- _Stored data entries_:
• • •
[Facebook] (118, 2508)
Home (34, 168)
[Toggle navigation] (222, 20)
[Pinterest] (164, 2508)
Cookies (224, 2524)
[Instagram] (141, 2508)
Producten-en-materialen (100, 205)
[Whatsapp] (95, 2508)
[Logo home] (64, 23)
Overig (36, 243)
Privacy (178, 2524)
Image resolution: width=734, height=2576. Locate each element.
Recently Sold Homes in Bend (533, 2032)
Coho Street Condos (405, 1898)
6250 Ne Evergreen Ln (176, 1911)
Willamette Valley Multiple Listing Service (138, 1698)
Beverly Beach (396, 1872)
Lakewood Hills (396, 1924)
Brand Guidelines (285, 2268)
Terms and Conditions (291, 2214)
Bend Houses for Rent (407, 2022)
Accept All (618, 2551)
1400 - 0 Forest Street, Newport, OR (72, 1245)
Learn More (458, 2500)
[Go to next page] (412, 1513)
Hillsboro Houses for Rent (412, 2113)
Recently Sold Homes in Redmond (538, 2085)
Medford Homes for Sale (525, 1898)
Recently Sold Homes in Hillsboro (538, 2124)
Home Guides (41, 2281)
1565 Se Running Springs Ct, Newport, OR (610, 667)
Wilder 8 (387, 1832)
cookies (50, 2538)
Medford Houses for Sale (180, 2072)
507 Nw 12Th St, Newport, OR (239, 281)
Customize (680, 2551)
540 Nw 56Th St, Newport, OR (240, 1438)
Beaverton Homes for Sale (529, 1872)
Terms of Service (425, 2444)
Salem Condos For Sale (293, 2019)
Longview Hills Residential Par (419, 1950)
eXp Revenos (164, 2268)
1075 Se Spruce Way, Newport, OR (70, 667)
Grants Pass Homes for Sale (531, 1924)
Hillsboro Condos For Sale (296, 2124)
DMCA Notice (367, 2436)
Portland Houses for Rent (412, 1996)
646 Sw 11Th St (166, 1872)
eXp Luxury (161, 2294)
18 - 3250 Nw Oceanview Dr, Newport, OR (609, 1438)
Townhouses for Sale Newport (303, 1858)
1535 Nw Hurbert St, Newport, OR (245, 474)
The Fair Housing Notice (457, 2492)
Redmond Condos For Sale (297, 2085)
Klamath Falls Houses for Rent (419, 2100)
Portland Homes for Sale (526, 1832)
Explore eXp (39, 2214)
• • •
Work through the entries, filtering for the string "Redmond", and copy each line that holds it.

Recently Sold Homes in Redmond (538, 2085)
Redmond Condos For Sale (297, 2085)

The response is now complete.